El enciclopedista francés François M. de Garsault, autor de varios manuales para la fabricación de objetos suntuarios como pelucas, ropa interior, o artículos deportivos –«artes triviales», anotó él mismo en la segunda edición de su Arte de hacer raquetas–, todavía reconocía en el año de 1767 dos tipos de bolas de tenis: las pelotas propiamente dichas, hechas de borra e hilo y cubiertas por tela blanca cosida, y las «éteufs» –que en español eran llamadas «pellas» hasta bien entrado el siglo XVII–, hechas de grumos de manteca, harina y pelo.
Las pellas, cubiertas por piel de carnero cosida a la escocesa, se parecían a nuestras pelotas de beisbol, con la sutura expuesta. Mientras las bolas de tela eran utilizadas sólo en canchas interiores, de duela o azulejo, y tendían a desmembrarse después de tres o cuatro encuentros, las pellas podían reutilizarse por años sin perder su agilidad y violencia: estaban hechas para rebotar en las baldosas y techos de los claustros y la arcilla desigual de las plazas en las que se jugaba al tenis por dinero.
Durante la tercera década del siglo XX, el equipo de restauración encargado de remozar los techos del salón principal del Palacio de Westminster encontró entre las trabes dos pellas que datan indiscutiblemente del siglo XVI. Están intactas. El análisis genético del pelo que las compone no arrojó resultados que lo asociaran por ninguna vía con la familia Bolena. Es natural: se pueden decir muchas cosas terribles del rey Enrique VIII, pero no que tuviera mal gusto. Consta que nunca compró ni aceptó como regalo ninguna de las pellas de las que sería, extrañamente, viudo.
El manual iluminista de François M. de Garsault ya no contiene las instrucciones para hacer bolas de pelo humano. Tal vez ni siquiera supiera él mismo que, durante el Renacimiento y el Barroco, ese material era moneda corriente en las canchas exteriores en que se jugaba raqueta de apuestas.

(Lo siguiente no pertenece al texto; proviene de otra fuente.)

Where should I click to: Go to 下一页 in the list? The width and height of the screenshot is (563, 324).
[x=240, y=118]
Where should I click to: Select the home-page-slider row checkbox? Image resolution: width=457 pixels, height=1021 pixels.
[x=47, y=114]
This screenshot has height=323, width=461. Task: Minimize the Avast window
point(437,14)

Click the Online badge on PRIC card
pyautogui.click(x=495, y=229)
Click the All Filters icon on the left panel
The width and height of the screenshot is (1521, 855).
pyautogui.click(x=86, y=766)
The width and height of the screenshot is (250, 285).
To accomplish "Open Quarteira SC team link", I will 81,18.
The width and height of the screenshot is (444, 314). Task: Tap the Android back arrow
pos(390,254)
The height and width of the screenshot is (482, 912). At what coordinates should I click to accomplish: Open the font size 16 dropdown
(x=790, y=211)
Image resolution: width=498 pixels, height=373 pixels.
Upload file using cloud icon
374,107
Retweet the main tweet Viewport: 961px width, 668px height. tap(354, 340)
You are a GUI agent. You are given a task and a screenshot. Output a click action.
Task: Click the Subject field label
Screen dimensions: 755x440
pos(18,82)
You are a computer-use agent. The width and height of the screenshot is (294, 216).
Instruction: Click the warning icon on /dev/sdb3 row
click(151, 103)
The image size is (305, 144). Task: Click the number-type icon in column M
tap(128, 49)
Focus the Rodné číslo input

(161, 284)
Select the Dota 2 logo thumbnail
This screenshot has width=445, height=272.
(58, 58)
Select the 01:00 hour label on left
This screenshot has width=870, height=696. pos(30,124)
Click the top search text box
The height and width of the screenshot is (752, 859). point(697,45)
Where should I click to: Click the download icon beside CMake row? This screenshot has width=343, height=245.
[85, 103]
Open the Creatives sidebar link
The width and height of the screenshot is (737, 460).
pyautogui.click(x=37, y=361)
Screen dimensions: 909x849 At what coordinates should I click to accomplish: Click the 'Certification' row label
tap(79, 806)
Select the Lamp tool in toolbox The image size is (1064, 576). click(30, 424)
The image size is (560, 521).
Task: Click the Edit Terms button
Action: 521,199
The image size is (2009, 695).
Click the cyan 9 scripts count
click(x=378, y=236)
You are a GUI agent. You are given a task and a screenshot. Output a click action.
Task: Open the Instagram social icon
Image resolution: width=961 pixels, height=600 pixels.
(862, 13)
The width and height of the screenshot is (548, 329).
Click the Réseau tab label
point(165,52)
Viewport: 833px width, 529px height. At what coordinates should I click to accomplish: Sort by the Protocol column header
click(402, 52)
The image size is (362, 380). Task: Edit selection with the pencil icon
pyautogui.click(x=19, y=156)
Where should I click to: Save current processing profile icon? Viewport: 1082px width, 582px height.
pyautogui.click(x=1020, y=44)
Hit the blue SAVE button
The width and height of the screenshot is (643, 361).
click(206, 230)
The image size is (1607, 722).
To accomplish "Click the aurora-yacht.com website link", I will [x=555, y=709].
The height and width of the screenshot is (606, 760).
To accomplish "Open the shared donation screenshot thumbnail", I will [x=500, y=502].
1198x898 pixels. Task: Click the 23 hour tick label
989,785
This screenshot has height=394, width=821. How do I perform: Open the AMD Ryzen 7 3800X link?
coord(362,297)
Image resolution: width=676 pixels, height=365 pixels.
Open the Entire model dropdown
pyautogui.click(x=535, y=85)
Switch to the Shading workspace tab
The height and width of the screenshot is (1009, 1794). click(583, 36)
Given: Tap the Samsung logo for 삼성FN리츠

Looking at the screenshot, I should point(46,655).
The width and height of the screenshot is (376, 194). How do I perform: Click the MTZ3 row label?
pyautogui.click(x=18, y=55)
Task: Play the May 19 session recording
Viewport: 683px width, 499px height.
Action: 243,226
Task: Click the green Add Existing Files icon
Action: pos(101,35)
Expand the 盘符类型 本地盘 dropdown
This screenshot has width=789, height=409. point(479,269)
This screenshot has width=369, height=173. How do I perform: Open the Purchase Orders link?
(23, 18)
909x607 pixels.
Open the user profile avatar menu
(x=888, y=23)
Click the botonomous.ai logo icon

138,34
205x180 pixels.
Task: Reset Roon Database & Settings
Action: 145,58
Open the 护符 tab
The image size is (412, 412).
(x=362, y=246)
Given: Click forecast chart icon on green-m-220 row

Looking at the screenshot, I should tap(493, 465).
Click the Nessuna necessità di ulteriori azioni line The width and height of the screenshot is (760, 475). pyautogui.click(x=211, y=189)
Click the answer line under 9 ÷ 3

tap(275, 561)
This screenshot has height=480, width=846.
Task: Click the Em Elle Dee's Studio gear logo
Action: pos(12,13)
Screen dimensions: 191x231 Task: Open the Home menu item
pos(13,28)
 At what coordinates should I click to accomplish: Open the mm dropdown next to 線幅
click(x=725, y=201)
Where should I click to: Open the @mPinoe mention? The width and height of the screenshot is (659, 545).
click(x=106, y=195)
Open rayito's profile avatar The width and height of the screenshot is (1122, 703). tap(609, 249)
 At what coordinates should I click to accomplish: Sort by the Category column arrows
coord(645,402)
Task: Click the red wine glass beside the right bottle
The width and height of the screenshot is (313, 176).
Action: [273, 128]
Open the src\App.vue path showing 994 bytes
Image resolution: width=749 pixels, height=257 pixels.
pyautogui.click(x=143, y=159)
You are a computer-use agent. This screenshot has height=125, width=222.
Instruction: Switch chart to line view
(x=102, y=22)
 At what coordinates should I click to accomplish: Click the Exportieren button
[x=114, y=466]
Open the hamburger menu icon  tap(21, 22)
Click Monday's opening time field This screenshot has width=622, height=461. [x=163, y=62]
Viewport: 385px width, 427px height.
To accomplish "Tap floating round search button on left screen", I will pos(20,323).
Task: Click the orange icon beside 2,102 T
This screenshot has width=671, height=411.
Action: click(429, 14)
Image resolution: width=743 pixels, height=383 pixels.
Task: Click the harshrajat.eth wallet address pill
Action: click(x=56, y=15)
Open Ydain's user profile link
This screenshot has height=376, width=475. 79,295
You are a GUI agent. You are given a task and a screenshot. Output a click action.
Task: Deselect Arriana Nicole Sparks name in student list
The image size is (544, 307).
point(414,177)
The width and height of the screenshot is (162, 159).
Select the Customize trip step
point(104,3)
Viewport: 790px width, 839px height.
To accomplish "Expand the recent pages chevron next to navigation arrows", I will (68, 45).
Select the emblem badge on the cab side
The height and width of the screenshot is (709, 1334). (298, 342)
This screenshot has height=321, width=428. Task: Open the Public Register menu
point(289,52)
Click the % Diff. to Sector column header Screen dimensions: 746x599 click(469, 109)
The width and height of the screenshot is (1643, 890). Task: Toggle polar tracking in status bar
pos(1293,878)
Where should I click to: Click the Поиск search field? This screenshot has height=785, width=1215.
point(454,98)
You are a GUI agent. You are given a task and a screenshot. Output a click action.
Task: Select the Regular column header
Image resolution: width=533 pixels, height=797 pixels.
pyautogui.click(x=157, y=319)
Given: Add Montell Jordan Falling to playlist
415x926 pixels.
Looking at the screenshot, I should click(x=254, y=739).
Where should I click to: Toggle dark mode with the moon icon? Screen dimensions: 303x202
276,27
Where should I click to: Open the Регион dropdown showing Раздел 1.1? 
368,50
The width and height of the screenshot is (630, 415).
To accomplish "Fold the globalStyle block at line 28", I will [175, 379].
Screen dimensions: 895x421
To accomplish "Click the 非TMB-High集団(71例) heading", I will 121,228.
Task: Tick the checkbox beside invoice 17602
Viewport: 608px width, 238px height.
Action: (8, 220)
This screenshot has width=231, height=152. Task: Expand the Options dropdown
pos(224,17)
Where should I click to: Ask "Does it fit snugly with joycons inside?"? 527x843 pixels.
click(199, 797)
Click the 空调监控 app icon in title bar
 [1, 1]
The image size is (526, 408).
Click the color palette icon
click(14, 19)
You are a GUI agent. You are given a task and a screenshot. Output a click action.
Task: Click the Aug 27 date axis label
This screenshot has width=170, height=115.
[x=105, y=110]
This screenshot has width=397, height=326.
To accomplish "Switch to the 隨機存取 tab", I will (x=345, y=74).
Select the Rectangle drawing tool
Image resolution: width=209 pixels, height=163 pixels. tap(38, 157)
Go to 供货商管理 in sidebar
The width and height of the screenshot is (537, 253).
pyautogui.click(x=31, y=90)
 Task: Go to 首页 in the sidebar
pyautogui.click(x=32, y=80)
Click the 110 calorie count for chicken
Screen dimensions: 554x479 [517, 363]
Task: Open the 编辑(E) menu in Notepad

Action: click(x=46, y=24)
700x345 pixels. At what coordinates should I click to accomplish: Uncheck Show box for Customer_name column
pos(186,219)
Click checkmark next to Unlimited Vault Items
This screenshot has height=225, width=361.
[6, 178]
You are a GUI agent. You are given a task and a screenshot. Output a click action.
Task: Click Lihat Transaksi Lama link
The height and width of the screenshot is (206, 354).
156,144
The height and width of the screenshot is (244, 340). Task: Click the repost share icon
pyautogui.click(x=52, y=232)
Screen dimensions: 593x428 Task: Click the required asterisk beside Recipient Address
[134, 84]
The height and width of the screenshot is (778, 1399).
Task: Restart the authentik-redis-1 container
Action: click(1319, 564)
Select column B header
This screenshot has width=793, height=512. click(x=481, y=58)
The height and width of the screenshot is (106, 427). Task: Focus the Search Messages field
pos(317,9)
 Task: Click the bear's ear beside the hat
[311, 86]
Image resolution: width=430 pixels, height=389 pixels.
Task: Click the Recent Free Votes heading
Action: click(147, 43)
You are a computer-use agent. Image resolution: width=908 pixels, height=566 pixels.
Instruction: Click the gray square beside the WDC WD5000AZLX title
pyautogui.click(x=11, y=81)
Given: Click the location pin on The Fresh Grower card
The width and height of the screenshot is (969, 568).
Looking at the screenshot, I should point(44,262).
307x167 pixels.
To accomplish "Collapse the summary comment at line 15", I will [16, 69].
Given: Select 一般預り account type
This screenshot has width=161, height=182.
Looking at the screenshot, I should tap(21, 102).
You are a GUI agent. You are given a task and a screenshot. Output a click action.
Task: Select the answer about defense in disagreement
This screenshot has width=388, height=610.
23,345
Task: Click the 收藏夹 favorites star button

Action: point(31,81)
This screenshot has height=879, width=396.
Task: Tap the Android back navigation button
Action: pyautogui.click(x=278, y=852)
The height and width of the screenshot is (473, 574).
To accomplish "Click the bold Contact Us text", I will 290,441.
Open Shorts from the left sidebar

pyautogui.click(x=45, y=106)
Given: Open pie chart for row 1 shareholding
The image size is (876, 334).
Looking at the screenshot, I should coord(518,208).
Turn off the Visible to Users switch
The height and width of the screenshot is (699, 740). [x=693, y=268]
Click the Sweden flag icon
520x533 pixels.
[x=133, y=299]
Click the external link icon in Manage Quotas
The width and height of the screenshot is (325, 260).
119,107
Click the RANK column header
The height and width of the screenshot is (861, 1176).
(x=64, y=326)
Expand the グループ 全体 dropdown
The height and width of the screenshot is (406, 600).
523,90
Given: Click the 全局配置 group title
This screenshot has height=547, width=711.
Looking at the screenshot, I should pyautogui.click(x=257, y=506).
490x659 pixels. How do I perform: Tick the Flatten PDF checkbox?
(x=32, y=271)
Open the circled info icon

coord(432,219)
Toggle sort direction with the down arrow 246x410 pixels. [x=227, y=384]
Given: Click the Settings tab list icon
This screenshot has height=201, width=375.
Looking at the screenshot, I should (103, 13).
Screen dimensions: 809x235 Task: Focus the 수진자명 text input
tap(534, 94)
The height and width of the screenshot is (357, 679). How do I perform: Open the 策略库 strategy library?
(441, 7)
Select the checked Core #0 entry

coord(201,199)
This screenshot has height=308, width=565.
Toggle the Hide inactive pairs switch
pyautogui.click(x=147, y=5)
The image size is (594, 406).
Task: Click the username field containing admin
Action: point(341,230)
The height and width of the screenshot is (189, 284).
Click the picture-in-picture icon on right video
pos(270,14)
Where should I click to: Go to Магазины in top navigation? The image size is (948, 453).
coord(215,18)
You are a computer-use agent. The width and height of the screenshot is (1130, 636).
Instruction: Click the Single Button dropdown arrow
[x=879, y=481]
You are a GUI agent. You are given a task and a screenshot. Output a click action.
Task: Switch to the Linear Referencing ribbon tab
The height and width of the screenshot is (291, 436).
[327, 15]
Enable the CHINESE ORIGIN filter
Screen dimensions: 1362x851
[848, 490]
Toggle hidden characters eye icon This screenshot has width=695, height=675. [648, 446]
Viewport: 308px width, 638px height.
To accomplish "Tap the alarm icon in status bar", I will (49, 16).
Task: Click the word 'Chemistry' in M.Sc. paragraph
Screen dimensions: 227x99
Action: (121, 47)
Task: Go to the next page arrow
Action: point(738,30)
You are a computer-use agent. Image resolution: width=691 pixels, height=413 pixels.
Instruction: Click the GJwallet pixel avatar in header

Tampoco parece que Garsault, hombre práctico y educador sincero, fuera buen lector de literatura: en Much Ado About Nothing, Benedick, el soltero irredimible, tiene tanto pelo que, según Shakespeare, ha llenado varias bolas de tenis con las barbas.
Gracias al estudio de las pellas que se encontraron entre las trabes del salón principal de Westminster, así como a ciertas pistas que salen a la luz si se lee a contrapelo el verboso Tratatto del gioco della palla, publicado por Antonio Scaino en 1555, se puede deducir que el núcleo de las pellas era idéntico al de las bolas de salón: una base de borra amasada con engrudo que se abrigaba con capas sucesivas de tira de lienzo e hilo y que se redondeaba golpeándola suavemente con una espátula de hierro. Ya calibrada, la bola se ataba con un cordel que la separaba en nueve gajos a partir de su polo superior. Luego la pelota se giraba cuarenta y cinco grados y se hacían otros nueve gajos a partir de ese segundo polo. Así hasta tener nueve polos con sus nueve ecuadores. Cada bola un mundo, un planeta con ochenta y una rosetas de hilo. Al final, ese pequeño planeta que para los antiguos había representado al alma humana, se cubría con paño y se encalaba.
La pella se levantaba siguiendo un procedimiento similar, pero en escenarios más sórdidos y a menudo clandestinos: había mucho de tétrico en hacerlas con pelo humano y no todo el mundo estaba dispuesto a fabricar un objeto que se animaba gracias a lo único que no se pudre de un muerto. En lugar de las tiras de lienzo, se tendían sobre el núcleo coletas de pelo apretadas con manteca y harina. Eran pelotas más ligeras, menos tersas, rebotaban como demonios.
Probablemente sea por el alma de materia humana de las pellas por lo que, durante el Renacimiento y el Barroco, se las asoció, en la Europa católica y la América en proceso de conquista, con actividades demoniacas.